= Tony Woods (comedian) =

American comedian

Tony Woods is an American comedy writer and stand-up comedian known for being a mentor to Dave Chappelle and others. He was an original member of Russell Simmons' Def Comedy Jam and P. Diddy's Bad Boys of Comedy.

== Early life ==
Woods was born in New York, raised in Charlotte, North Carolina until he was seven, and moved to Washington D.C. when he was 10 years old. His teens were spent in Silver Spring, Maryland. He served in the Navy as a corpsman from 1989-1991 during Desert Storm. He has often said that if he hadn't been a comedian he would have been a dentist.

== Career ==
Woods did his first stand-up at the Comedy Cafe in Washington D.C. when he was 23 years old. Much of his earliest comedy work was on international stages, touring Europe and the Middle East.
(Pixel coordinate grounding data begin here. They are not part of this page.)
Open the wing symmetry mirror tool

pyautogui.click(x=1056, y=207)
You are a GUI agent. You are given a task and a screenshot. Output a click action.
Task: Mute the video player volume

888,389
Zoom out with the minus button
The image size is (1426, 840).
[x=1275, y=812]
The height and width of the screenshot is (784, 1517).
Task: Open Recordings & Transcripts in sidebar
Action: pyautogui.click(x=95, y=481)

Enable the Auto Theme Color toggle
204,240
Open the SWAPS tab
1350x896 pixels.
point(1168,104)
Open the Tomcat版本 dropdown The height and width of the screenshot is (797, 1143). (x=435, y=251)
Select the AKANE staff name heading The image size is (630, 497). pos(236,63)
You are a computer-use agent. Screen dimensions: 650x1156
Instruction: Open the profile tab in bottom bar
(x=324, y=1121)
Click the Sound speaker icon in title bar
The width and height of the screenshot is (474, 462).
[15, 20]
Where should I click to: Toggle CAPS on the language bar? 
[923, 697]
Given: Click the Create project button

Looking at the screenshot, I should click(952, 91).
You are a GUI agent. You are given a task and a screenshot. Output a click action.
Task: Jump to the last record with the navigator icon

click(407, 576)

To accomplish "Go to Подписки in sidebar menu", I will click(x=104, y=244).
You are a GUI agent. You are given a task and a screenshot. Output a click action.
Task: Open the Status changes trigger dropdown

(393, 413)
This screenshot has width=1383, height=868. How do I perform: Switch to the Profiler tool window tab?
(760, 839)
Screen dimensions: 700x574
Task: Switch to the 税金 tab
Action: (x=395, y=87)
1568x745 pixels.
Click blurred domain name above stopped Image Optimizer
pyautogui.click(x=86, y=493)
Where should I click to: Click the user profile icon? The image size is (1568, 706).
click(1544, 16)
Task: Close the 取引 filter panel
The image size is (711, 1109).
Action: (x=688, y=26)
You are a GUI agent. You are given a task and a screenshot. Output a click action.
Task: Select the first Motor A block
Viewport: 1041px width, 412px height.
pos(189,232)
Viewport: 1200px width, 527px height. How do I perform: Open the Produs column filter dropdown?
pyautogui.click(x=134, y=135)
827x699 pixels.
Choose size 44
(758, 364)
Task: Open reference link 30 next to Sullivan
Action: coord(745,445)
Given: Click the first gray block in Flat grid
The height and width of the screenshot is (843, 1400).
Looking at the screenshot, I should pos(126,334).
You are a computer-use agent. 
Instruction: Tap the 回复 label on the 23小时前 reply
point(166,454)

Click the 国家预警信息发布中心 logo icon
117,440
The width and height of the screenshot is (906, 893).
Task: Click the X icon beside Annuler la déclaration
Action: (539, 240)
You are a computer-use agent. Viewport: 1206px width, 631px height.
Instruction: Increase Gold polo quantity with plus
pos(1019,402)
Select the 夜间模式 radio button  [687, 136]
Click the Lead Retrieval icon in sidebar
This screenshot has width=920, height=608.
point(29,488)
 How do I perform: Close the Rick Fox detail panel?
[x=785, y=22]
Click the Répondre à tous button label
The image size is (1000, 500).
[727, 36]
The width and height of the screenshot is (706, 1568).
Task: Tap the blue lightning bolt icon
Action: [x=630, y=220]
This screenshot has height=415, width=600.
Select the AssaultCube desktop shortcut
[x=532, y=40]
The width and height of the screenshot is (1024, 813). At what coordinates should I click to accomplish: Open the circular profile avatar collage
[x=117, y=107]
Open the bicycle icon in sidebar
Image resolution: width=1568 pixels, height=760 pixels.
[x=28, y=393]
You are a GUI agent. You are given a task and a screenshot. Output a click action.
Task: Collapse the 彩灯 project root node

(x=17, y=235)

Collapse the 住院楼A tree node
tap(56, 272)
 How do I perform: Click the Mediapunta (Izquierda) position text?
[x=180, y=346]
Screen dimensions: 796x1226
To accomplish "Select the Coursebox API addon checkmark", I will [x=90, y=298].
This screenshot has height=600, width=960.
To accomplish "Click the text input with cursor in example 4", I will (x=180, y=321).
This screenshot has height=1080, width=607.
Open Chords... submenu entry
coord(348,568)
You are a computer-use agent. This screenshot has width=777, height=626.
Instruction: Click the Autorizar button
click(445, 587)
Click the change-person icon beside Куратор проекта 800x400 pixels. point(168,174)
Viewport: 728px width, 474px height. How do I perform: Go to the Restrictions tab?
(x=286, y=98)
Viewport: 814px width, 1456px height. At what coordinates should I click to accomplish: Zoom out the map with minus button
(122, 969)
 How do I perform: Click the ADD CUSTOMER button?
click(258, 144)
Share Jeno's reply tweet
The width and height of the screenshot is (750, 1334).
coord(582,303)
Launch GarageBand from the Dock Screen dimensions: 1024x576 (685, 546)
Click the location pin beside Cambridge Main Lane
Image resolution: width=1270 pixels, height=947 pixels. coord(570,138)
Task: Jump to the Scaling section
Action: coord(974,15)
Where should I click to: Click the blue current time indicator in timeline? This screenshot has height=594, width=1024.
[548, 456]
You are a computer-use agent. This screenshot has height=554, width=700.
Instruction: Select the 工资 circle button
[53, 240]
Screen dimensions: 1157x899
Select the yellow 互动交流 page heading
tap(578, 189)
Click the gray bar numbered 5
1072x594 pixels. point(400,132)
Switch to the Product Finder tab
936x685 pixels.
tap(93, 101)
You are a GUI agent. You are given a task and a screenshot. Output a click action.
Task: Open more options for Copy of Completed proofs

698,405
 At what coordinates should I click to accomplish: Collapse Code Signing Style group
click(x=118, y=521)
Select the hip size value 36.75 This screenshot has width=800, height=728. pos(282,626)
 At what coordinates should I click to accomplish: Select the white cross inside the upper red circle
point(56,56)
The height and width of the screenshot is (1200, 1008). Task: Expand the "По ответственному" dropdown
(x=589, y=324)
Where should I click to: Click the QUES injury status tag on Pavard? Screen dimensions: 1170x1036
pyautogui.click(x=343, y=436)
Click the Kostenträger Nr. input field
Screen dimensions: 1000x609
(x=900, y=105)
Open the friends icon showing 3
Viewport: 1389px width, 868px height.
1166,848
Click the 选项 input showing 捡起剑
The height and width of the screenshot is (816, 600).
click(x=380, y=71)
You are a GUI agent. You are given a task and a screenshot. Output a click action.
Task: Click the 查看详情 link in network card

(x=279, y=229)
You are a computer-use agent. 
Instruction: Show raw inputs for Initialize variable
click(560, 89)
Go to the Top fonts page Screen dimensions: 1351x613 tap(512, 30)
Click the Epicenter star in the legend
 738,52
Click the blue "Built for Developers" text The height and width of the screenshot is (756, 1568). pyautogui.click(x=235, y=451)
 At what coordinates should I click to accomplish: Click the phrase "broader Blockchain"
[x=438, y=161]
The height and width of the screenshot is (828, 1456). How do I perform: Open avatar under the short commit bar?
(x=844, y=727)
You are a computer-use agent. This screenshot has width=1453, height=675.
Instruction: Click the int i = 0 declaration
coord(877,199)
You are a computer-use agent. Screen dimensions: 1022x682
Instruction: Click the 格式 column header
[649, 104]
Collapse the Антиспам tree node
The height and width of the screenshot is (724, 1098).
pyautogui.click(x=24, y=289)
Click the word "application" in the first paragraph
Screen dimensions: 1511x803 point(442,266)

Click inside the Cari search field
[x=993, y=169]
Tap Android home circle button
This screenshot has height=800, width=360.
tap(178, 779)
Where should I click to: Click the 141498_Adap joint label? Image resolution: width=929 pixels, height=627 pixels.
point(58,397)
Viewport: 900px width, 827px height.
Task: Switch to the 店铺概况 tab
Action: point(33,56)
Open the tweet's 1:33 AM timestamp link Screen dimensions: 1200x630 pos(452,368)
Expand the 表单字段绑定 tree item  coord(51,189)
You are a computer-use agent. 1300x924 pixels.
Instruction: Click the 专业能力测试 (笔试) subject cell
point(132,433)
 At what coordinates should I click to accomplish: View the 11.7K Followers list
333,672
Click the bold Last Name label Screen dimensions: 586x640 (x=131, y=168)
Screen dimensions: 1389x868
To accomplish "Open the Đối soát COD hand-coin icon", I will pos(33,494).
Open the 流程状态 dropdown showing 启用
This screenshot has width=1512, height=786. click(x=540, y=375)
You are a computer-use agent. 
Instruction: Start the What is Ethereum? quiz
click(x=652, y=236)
Woods is a DC-area comedian who frequently performs observational comedy in what the New York Times calls "a laid-back, meditative style, a mellow brand of cool." He will frequently use wordplay and malapropisms to make points about larger issues. When Dave Chappelle won the Mark Twain Prize, Woods was the first person he thanked, saying that Woods "[did] it absolutely right." Woods says he does not have any particular style and his comedy doesn't have a formula. He frequently will not even write down the jokes for his performances.